I use tidyr::unnest
frequently. But I don't use nest
; I can't figure out what problem it solves. The nest documentation give examples like
as_tibble(iris) %>% nest(-Species)
But I don't see what to do with the result, except to immediately apply unnest
to it and get iris
back. Anything else I think of - like inner_join
ing it - I could do just as well if I'd group_by
ed it instead. I've looked at other SO posts which used nest
, e.g. Irregular nest tidyverse, but they didn't edify.
nest
- what problem is it solving? Can you give me examples of a problem which is most straightforwardly solved using nest
?
The example code as_tibble(iris) %>% nest(-Species)
now (tidyr 1.0.2
) gives a warning.
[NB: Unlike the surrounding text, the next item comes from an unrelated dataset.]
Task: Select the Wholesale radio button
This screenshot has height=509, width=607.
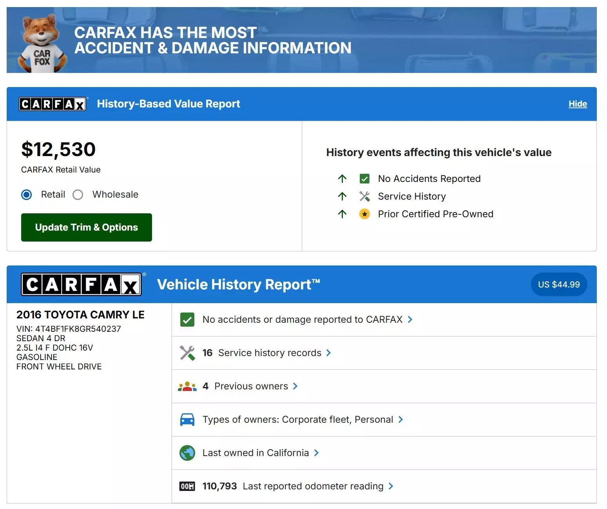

What's the new, right way to invoke it without listing every included column? as_tibble(iris) %>% nest(-Species, cols = everything())
didn't work.
Great question!
Nest is made to solve problems where we want to apply a function that takes a complex structure as an input, a very good example that I can think of is the lm function, as demonstrated on the excelent book r4ds https://r4ds.had.co.nz/many-models.html#gapminder
There is also this new function on the tidyverse called nest_by, I showed how to replace the old nest code, but both are super useful on the right context
library(tidyverse)
library(gapminder)
by_country <- gapminder %>%
group_by(country, continent) %>%
nest()
by_country
#> # A tibble: 142 x 3
#> # Groups: country, continent [142]
#> country continent data
#> <fct> <fct> <list>
#> 1 Afghanistan Asia <tibble [12 x 4]>
#> 2 Albania Europe <tibble [12 x 4]>
#> 3 Algeria Africa <tibble [12 x 4]>
#> 4 Angola Africa <tibble [12 x 4]>
#> 5 Argentina Americas <tibble [12 x 4]>
#> 6 Australia Oceania <tibble [12 x 4]>
#> 7 Austria Europe <tibble [12 x 4]>
#> 8 Bahrain Asia <tibble [12 x 4]>
#> 9 Bangladesh Asia <tibble [12 x 4]>
#> 10 Belgium Europe <tibble [12 x 4]>
#> # ... with 132 more rows
country_model <- function(df) {
lm(lifeExp ~ year, data = df)
}
by_country <- by_country %>%
mutate(model = map(data, country_model))
by_country
#> # A tibble: 142 x 4
#> # Groups: country, continent [142]
#> country continent data model
#> <fct> <fct> <list> <list>
#> 1 Afghanistan Asia <tibble [12 x 4]> <lm>
#> 2 Albania Europe <tibble [12 x 4]> <lm>
#> 3 Algeria Africa <tibble [12 x 4]> <lm>
#> 4 Angola Africa <tibble [12 x 4]> <lm>
#> 5 Argentina Americas <tibble [12 x 4]> <lm>
#> 6 Australia Oceania <tibble [12 x 4]> <lm>
#> 7 Austria Europe <tibble [12 x 4]> <lm>
#> 8 Bahrain Asia <tibble [12 x 4]> <lm>
#> 9 Bangladesh Asia <tibble [12 x 4]> <lm>
#> 10 Belgium Europe <tibble [12 x 4]> <lm>
#> # ... with 132 more rows
# The new way is using nest_by
by_country_new <- gapminder %>%
nest_by(country,continent) %>%
mutate(model = list(country_model(data)))
by_country_new
#> # A tibble: 142 x 4
#> # Rowwise: country, continent
#> country continent data model
#> <fct> <fct> <list<tbl_df[,4]>> <list>
#> 1 Afghanistan Asia [12 x 4] <lm>
#> 2 Albania Europe [12 x 4] <lm>
#> 3 Algeria Africa [12 x 4] <lm>
#> 4 Angola Africa [12 x 4] <lm>
#> 5 Argentina Americas [12 x 4] <lm>
#> 6 Australia Oceania [12 x 4] <lm>
#> 7 Austria Europe [12 x 4] <lm>
#> 8 Bahrain Asia [12 x 4] <lm>
#> 9 Bangladesh Asia [12 x 4] <lm>
#> 10 Belgium Europe [12 x 4] <lm>
#> # ... with 132 more rows
Created on 2020-06-07 by the reprex package (v0.3.0)
Also here is the new way to nest Species on the iris dataset
library(tidyverse)
iris %>%
group_by(Species) %>%
nest()
#> # A tibble: 3 x 2
#> # Groups: Species [3]
#> Species data
#> <fct> <list>
#> 1 setosa <tibble [50 x 4]>
#> 2 versicolor <tibble [50 x 4]>
#> 3 virginica <tibble [50 x 4]>
Created on 2020-06-07 by the reprex package (v0.3.0)